Dicha ley establece los criterios generales para que las autoridades locales diseñen y operen el modelo de intervención de atención a las víctimas y a los ofendidos de los delitos y de violación a sus derechos humanos, es decir, aquellas políticas públicas que permitan proporcionarles de manera eficaz, un conjunto de servicios integrales (médicos, psicológicos y jurídicos). Al mismo tiempo, dicha ley sirvió de base legal del Centro de Justicia Familiar, órgano desconcentrado de la Procuraduría General de Justicia del Estado, en donde proporciona atención a la víctima, al ofendido y a su familia, bajo el mismo techo.
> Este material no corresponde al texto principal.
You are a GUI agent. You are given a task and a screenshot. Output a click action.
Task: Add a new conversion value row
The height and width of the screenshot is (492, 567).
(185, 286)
Es ahí donde las distintas dependencias del estado, que participan de un modo u otro en la atención de las víctimas directas, indirectas y potenciales, no sólo se coordinan entre sí, sino que trabajan de forma secuencial e interdisciplinaria.

Además, el modelo neoleonés contempla, a diferencia del planteado por la Ley General de Víctimas, un asesor victimológico que acompaña a la víctima en todo el proceso de atención y reparación del daño.

Sin embargo, la Ley General de Víctimas recoge muy poco de esta experiencia o de otras entidades federativas, y concibe en cambio, la atención de las víctimas en un sistema altamente burocrático, centralista y escasamente vinculado con la experiencia existente y la realidad local. Esto hace que las deficiencias de la Ley General de Víctimas se acentúen y haga necesario un replanteamiento al menos, en lo que concierne a su modelo operativo y se base más en las mejores prácticas locales, en el aprovechamiento de la experiencia ya generada y en la utilización de esquemas de coordinación interinstitucional e interdisciplinarios, más que en la creación de una nueva élite burocrática alejada de las víctimas y sus necesidades reales.

Por lo tanto, en este momento tenemos un doble reto: tratar de armonizar las leyes locales de atención a las víctimas y las acciones que ya se han implementado en los estados, a una Ley General mal diseñada; o impulsar una nueva legislación general a propósito de la discusión sobre la inconstitucionalidad de la vigente.

Como le mencionaba a Silvano Cantú Martínez, orgulloso redactor de la Ley General de Víctimas y miembro del Movimiento por la Paz con Justicia y Dignidad, durante la realización del Foro Estatal la Ley de Víctimas: Situación Actual, Perspectivas y Desafíos realizado en Monterrey: “no vale de mucho poner el hombro para que nuestras víctimas lloren su pena, ni mucho menos guardar un minuto de silencio por su desgracia, si en la práctica hacemos cosas inútiles por ellas”.